**SUPPLIED PASSAGE**.
Even though I’d settled on a menu, I was still a little bit nervous on Wednesday morning. I wanted everything to go smoothly and I hoped I wouldn’t stick my foot in my mouth…  But my remaining anxiousness evaporated as a smiling Julia hopped out of her car, joking about the long drive to the wilds of Lower Hillside. I asked if she’d gotten her passport stamped; I understand many urban Anchorage-ites rarely travel south of Tudor Road.

We got to work right away on lunch. As I peeled the broccoli stems and chopped the stalks, sauteed garlic and added the raisins and red pepper flakes, Julia and I talked about farmers markets, local food, and cooking the river of fresh ingredients that can turn into a flood this time of year. (She was videoing the whole cooking process with her flip camera.) We enjoyed our lunch outside on the deck, and got a little heady discussing the benefits of local food; beyond just fresh and delicious, buying local benefits our community in so many ways! Suddenly it was 2:30 and we needed to hit the farmers market before it closed at 4pm! Luckily the vendors still had plenty of produce when we arrived at the market, and she got a chance to talk with them, too.

I had a wonderful day with Julia! Not only is she a gifted writer, she’s engaging and smart and funny. I went into our day with the expectation of an interview, and came out with a new friend! Thanks, Julia!!

Oh—and here’s the link to her story



broccoli with golden raisins

I love this broccoli recipe—I love it hot as a side dish, at room temperature as a salad, or even cold out of the ‘fridge as a snack. It’s loosely based on a recipe in Peter Berley’s Fresh Food Fast, one of my favorite cookbooks for vegetables. I posted this recipe in my blog once before, but in honor of Julia’s lunch, I’m re-posting it.

1 ½ pounds broccoli, tops cut into bite-sized florets, and stems sliced into ¼” slices (peel the stems first if the skin is tough)

**RAW DATA**.
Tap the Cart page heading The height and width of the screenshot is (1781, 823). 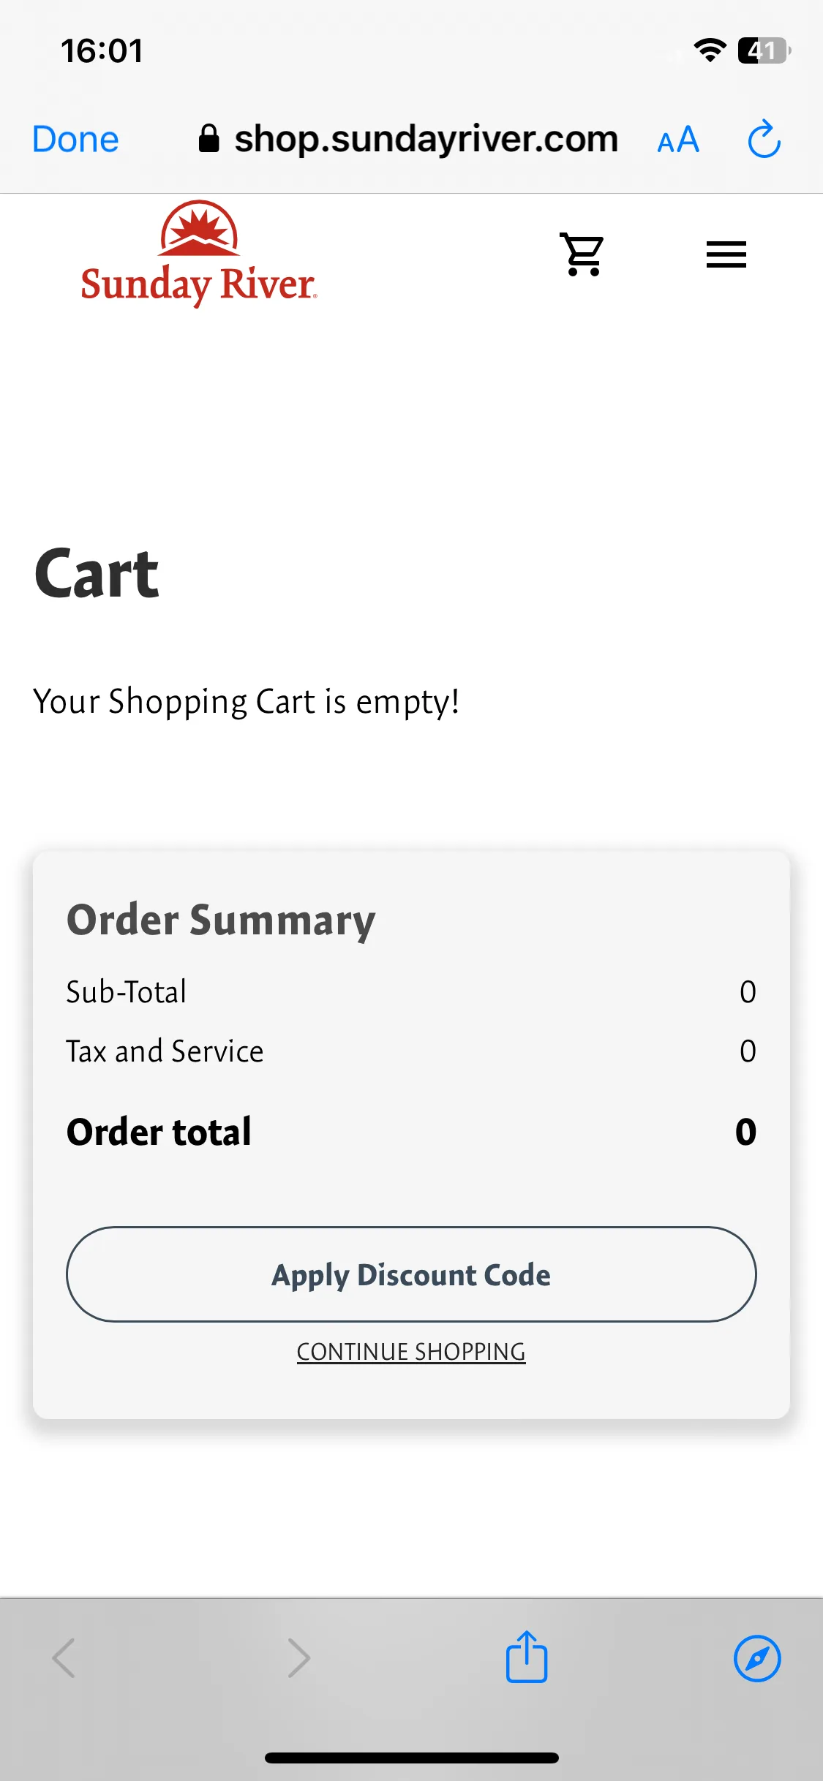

**TASK TO CARRY OUT**. Continue the blog post about Julia's visit and the broccoli with golden raisins from the point after the first ingredient it lists.

**RESULT FOR THIS TASK**.
2 tablespoons extra-virgin olive oil
4 garlic cloves, thinly sliced
½ cup golden raisins
¼ teaspoon crushed red pepper flakes
sea salt or kosher salt
optional toast:
4 slices thick whole-wheat bread
extra olive oil for the toast

1. Put about an inch of water in the bottom of a pot that you can put a steamer basket in. Cover the pot and bring the water to a boil. When the water boils, put the golden raisins in the steamer basket and steam for 5 minutes. Remove the raisins, but keep the water in the steamer.
2. Put the broccoli stems into the steamer basket, and steam for 4-6 minutes until barely tender. Check them every minute after 4 minutes, poking with a sharp paring knife. Remove the stems, drain them, and immediately spread them out in a single layer on a baking sheet spread with a dishtowel. (This cools the broccoli quickly and allows it to dry out.)
3. Put the florets in the steamer, and steam for 3-5 minutes until barely tender, keeping a close eye on them. Remove the florets and spread them out on a dishtowel as with the stems. When they are cool enough to handle, chop the florets and stems a bit finer with a large chef’s knife.
4. In a large skillet over high heat, warm the oil. Add the garlic and cook for 1 minute. Add the broccoli, stems, raisins, and red pepper flakes and sauté until the broccoli is quite tender, and the flavors are nicely combined—about 5 minutes. Season with plenty of salt—it will need quite a bit.
5. If you want to serve the broccoli on toast, toast the slices of bread until golden, and drizzle with olive oil. Pile the broccoli on top.

carrot dip with sunflower seeds & cumin

You pretty much need a food processor for this recipe, and with it, this dip is SO FAST to make.  It’s much quicker and easier than hummus, for example, since the carrots cook so much more quickly than chickpeas. But it’s rich and delicious and flavorful—and such a beautiful color! Not to mention nutritious!

This recipe is based on one in Veganomicon.  The original recipe called for oil, but I think the dip is rich enough just with the ground sunflower seeds. If you prefer a richer spread, by all means add a tablespoon of extra-virgin olive oil!

It’s fantastic spread on our toasted seed bread, or crackers, or our regular 100% whole wheat levain. But it’s also great scooped up with celery sticks!

1 pound carrots, peeled if the skins are bitter
¼ cup roasted sunflower seeds (if you have salted roasted seeds, just use less salt and adjust to taste)
2 small cloves garlic (or 3 cloves, if you like things garlicky)
½ teaspoon ground cumin
¼ teaspoon salt
1 -2 tablespoons fresh lemon or lime juice

1. If you have raw sunflower seeds, preheat your oven to 350 degrees. Toast the sunflower seeds on a cookie sheet in the oven (the oven works well if you’re making extra seeds) for about 10 -12 minutes, until golden-brown and fragrant. Check on them and give them a stir if they are getting too brown in spots. Or, you can toast the seeds on a skillet over medium heat until golden-brown and toasted.
2. Bring a small pot of water to a boil and add a little salt.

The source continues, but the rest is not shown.